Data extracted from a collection
--

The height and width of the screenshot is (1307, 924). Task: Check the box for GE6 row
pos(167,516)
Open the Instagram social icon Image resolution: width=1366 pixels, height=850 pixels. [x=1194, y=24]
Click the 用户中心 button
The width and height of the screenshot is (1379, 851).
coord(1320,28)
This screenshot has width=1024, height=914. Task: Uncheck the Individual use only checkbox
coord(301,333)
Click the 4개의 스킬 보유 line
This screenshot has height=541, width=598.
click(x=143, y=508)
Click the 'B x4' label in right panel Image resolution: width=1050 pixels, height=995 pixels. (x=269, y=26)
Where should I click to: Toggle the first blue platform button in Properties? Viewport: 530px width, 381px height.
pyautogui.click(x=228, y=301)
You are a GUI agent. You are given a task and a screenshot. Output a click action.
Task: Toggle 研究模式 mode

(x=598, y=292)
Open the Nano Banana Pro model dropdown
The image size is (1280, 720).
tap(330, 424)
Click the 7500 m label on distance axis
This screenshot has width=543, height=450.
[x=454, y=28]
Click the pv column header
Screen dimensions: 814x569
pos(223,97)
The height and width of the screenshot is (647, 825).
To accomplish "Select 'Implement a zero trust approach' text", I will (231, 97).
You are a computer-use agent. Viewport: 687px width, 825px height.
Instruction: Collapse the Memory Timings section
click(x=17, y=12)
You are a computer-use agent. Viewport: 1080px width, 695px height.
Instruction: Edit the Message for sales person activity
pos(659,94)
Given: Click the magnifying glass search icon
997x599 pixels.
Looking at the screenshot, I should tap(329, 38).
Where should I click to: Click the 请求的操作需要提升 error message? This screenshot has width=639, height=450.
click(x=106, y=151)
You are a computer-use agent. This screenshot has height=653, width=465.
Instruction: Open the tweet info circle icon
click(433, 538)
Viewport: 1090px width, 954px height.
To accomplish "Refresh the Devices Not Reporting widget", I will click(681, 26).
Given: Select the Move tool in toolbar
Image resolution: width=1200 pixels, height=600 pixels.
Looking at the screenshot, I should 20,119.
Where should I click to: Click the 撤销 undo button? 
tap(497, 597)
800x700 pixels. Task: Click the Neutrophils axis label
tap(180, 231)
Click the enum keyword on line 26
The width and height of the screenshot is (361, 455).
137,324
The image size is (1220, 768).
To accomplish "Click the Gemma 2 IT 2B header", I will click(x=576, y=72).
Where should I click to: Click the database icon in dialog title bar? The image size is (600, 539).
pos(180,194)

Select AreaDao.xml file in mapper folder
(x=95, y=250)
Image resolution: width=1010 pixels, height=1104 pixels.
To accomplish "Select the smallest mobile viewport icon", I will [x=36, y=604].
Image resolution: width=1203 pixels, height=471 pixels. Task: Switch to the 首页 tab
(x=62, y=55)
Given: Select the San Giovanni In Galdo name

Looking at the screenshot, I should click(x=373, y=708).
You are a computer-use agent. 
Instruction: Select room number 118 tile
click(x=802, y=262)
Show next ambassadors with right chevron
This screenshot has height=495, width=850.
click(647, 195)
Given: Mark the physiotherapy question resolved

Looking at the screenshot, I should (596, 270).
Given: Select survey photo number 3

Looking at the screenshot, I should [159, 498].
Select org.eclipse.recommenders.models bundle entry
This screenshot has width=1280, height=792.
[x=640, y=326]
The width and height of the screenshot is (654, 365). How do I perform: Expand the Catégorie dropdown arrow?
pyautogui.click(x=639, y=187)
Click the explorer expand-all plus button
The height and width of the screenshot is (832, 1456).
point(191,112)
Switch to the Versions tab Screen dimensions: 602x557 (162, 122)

--

**ASSIGNMENT**
Return, with no change at all, every line in the entries above from the line containing "997x599 pixels." through the line containing "Given: Select the Move tool in toolbar".

**WRITTEN RESPONSE**
997x599 pixels.
Looking at the screenshot, I should tap(329, 38).
Where should I click to: Click the 请求的操作需要提升 error message? This screenshot has width=639, height=450.
click(x=106, y=151)
You are a computer-use agent. This screenshot has height=653, width=465.
Instruction: Open the tweet info circle icon
click(433, 538)
Viewport: 1090px width, 954px height.
To accomplish "Refresh the Devices Not Reporting widget", I will click(681, 26).
Given: Select the Move tool in toolbar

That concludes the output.